Gabriel Gatti y su equipo (2017) denominaron “campo de las víctimas” a esa dinámica de competencia y conflicto por el acceso privilegiado a recursos simbólicos y materiales que se ha abierto en nuestras sociedades como consecuencia del reconocimiento al lugar de las víctimas. Esa versión lleva implícita una idea importante y es que las víctimas siempre se refieren a temas o problemas específicos y que dichos temas tienen tradiciones muy diferentes entre sí y se les suele atribuir también distinta importancia. Es decir que los procesos de victimización tienen su historia y que podemos considerar, de un modo quizá un poco general, que siempre puede reconocerse una distinción entre establecidos y recién llegados. Se trata de aquellas víctimas cuyo estatus no es cuestionado –o lo es de un modo marginal– y otras que activamente, o no, se encuentran atravesando un proceso de victimización que no tiene una orientación o definición clara.

En casos y temas concretos, puede verse con toda claridad que el reconocimiento del estatus de víctima es siempre relacional y que implica siempre el establecimiento de una frontera entre quienes pueden acceder a él y quienes no. Sin embargo, es menos claro que las víctimas constituyan algo así como un “campo” con reglas de reconocimiento y en el que exista un único elemento o capital en juego. Vemos, muchas veces, que la condición de víctima funciona como una categoría fuerte de reconocimiento mutuo que da lugar a la conformación de mundos o de universos particulares. Esta dinámica es propia y muy habitual en los diferentes campos temáticos que habitan las víctimas realmente existentes e incluso muchas veces desborda a esos campos en el desarrollo de redes de competencia, pero también de cooperación.

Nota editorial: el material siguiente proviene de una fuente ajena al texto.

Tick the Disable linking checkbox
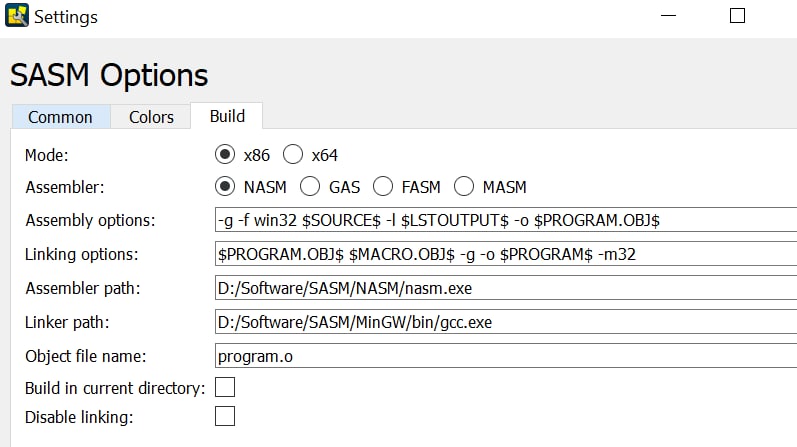 [x=225, y=416]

Para cerrar estas páginas, podemos volver sobre los alcances y las características que tiene esta dimensión relacional de la categoría de víctima. Como mostraron Jasper y otros (2020), pese a las visiones más analíticas que tenemos de nuestra modernidad, las narrativas sobre la vida política en Occidente han estado siempre pobladas de personajes extraordinarios trenzados en grandes desafíos e involucrados en gestas épicas. Las víctimas forman parte de ese repertorio de grandes personajes y siempre han estado presentes en nuestras narrativas sobre la política junto a héroes y villanos. Esas narrativas se refieren al poder o a la capacidad de agencia y a la moral de los personajes públicos y habitualmente lo hacen por medio de oposiciones y de contrastes. Nuestro interés renovado y creciente por la condición de víctima puede ser visto en esta clave como un movimiento de remoralización de la política. Una cuestión de énfasis sobre la importancia de las narrativas que se refieren a la política como un universo habitado por personajes cuyo rasgo principal es su reputación, su estatura moral. Sin embargo, más allá de estos rasgos generales, vemos que la condición de víctima es un rasgo o un atributo imputado a personas o grupos en contextos siempre particulares y específicos, motivo por el cual resulta adecuado no perder de vista esas cuestiones a la hora de ensayar o revisar generalizaciones.

Bibliografía

Burucúa, J. E., y Kwiatkowski, N. (2014). Cómo sucedieron estas cosas: representar masacres y genocidios. Buenos Aires: Katz Editores.

Gatti, G. (ed.) (2017). Un mundo de víctimas. Barcelona: Anthropos.

Jasper, J. M., Young, M. P. y Zuern, E. (2020). Public characters: The politics of reputation and blame. Oxford: Oxford University Press.

Kessler, G. y Gayol, S. (2018). Muertes que importan. Una mirada sociohistórica de casos que marcaron la Argentina reciente. Buenos Aires: Siglo Veintiuno Editores.

Lamarre, C. (2021). “Víctima, víctimas, ensayo sobre los usos de una palabra”. Dossier “Víctimas emergentes, escenarios actuales”. Coords: Zenobi, D., Schillagi C., Bermúdez N. y Galar S. Papeles de Trabajo, n.º 27, UNSAM.

Martuccelli, D. (2017). “Semánticas históricas de la vulnerabilidad”. Revista de Estudios Sociales, n.º 59, pp. 125-33.

Young, M. (1988). “The crime victims’ movement”. En Ochberg, F. (ed.). Post-Traumatic Therapy and Victims of Violence (pp. 319-329). Nueva York: Brunner/Mazel.